American consumers might be excused for the love-hate relationship they have with the businesses that gather and collect personal information about them.
On one hand, consumers enjoy the benefits of targeted marketing that is enabled by data collection on their shopping and buying habits but, on the other hand, they have almost no faith and confidence that businesses will protect their personal data and prevent it from falling into the hands of a cyberattacker.
Every new story about data loss in a cyberattack, including, for example, Home Depot’s announcement that hackers had purloined the credit card information of more than 56 million of its customers, further erodes what little trust consumers still have in businesses.
An ironic aspect of this situation is that consumers generally take few of their own precautions to protect their personal information. They rely on businesses to protect that information and hold businesses accountable when that protection fails.
Businesses can recover some degree of consumer trust after a data breach by following a five-step approach:
- Apologize and accept responsibility for the data breach;
- Neutralize the damage by reimbursing consumers for losses;
- Prevent further data breaches;
- Rebuild with sales, discounts, and other promotions to bring consumers back to the business; and
- Reward consumers for their loyalty.
Target followed this approach after it was hit with a data breach in 2013 that resulted in a loss of more than 40 million customer records. Shortly after regaining control of its systems, the company published a full-page apology in several newspapers and implemented new data security procedures. The company also reimbursed more than $10 million of customer losses and settled litigation for $39 million.
The long-term effects of the breach on Target’s health remain to be seen. Large companies like Target are fortunate to have ample resources to respond to the data breach quickly and to reimburse customers and settle lawsuits. Small and midsize companies, and even several large companies may not be so fortunate, particularly if the costs of data breaches grow.
A 2016 IBM study suggested that the average cost of a data breach rose to $4m, and that every company, regardless of size, has a one-in-four chance of being the victim of a data theft loss. In view of the increasing cost and likelihood of a data theft loss, companies need to have a viable plan to meet the second of the five steps as they recover their customers’ trust and confidence, namely, they need a source of reimbursement to cover customer losses.
Cyber insurance companies are the best source for that reimbursement. When a data breach happens, the victimized company will devote the bulk of its initial efforts to closing the breach and preventing further damage. Management can get distracted from that task if it is simultaneously focusing on marshaling the necessary finances to cover any potential reimbursements.

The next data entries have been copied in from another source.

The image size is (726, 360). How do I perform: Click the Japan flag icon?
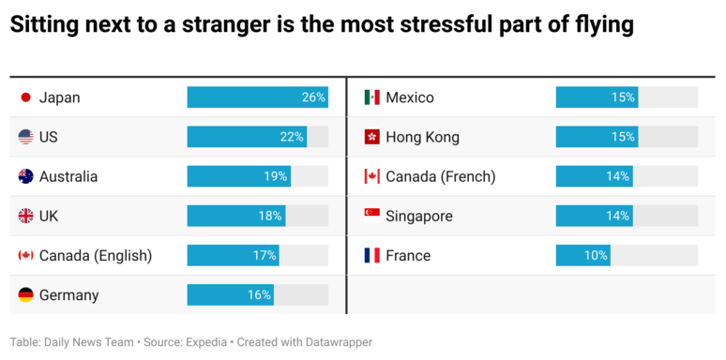[x=26, y=98]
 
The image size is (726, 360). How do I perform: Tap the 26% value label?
[x=313, y=98]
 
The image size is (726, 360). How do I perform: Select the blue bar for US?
[x=246, y=137]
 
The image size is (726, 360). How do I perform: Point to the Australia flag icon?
[x=26, y=176]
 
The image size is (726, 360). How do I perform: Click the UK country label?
[x=49, y=216]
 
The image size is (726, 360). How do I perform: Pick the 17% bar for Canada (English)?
[x=233, y=255]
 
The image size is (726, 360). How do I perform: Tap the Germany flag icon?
[x=26, y=295]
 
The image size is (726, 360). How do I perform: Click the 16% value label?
[x=260, y=295]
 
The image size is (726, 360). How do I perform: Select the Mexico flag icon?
[x=371, y=98]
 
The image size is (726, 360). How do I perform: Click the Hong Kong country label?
[x=422, y=137]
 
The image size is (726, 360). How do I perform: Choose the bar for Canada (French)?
[x=593, y=176]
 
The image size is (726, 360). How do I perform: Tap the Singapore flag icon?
[x=371, y=216]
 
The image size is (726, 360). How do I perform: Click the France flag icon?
[x=371, y=255]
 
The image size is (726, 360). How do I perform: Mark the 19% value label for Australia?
[x=276, y=176]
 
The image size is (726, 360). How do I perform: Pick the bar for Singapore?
[x=593, y=216]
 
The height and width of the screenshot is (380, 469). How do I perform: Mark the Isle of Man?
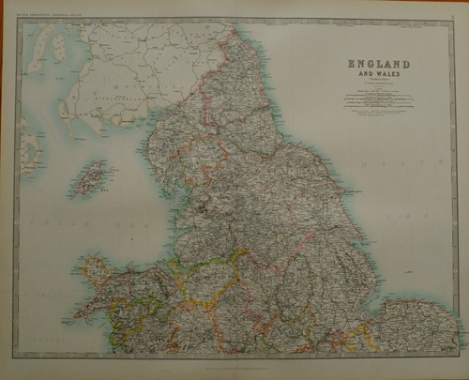coord(90,176)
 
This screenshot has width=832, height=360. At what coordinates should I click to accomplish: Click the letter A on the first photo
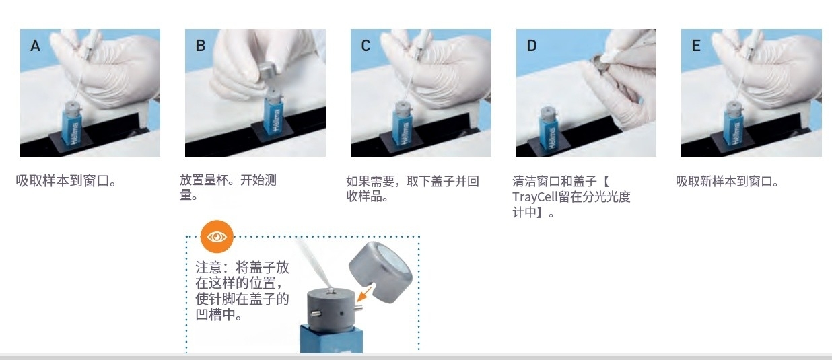pos(35,46)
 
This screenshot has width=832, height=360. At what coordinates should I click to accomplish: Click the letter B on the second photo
pos(201,46)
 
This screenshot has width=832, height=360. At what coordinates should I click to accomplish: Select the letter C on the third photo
pos(366,46)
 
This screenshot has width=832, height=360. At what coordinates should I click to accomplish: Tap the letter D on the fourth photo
pos(532,46)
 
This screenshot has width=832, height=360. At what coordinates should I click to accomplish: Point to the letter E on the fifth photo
pos(696,46)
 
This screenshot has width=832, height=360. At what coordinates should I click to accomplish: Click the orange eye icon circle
pos(217,236)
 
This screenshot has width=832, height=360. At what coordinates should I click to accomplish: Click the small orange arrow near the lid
pos(364,294)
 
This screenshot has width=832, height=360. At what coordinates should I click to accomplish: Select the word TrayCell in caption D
pos(535,197)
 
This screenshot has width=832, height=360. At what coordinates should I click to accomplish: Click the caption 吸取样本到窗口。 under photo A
pos(67,181)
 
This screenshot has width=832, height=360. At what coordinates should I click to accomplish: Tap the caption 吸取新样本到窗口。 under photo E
pos(727,181)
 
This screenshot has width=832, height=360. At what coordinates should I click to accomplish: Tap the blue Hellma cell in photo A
pos(72,127)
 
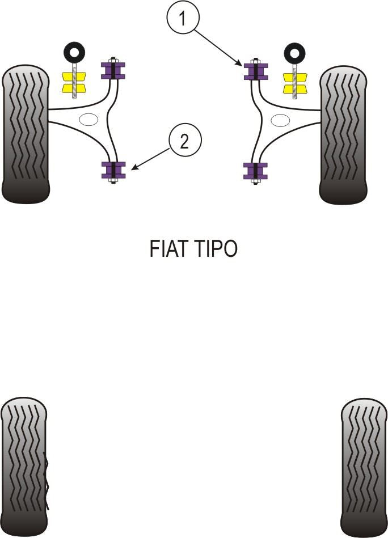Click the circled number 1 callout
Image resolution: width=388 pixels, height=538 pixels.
click(182, 19)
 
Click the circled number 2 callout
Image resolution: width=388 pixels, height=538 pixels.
click(184, 141)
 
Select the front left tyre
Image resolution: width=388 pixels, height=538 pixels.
click(26, 134)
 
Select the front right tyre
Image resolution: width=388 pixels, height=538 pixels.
click(344, 135)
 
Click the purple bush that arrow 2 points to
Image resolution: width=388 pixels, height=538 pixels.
click(113, 170)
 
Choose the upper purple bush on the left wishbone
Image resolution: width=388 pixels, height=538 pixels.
click(113, 70)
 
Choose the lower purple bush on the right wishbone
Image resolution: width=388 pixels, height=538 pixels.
click(255, 171)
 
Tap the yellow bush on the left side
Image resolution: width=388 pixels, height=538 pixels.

Many small and mid-size businesses will not have the spare cash to handle those reimbursements, further adding to the stress of a data breach.
Cyber liability insurance is available for all size companies to compensate for direct losses to servers and data storage devices that are affected by the breach. More critically, that insurance can cover a substantial portion of a company’s reimbursement obligations to help the company recover its customers’ trust and confidence as quickly as is possible. Lastly, cyber insurance companies can work with their clients to erect new barriers against further data breaches and to implement programs that keep the companies afloat following a data breach.
Customer confidence is the lifeblood of any business, and cyber liability insurance can protect that lifeblood and keep the company alive after a data breach disaster.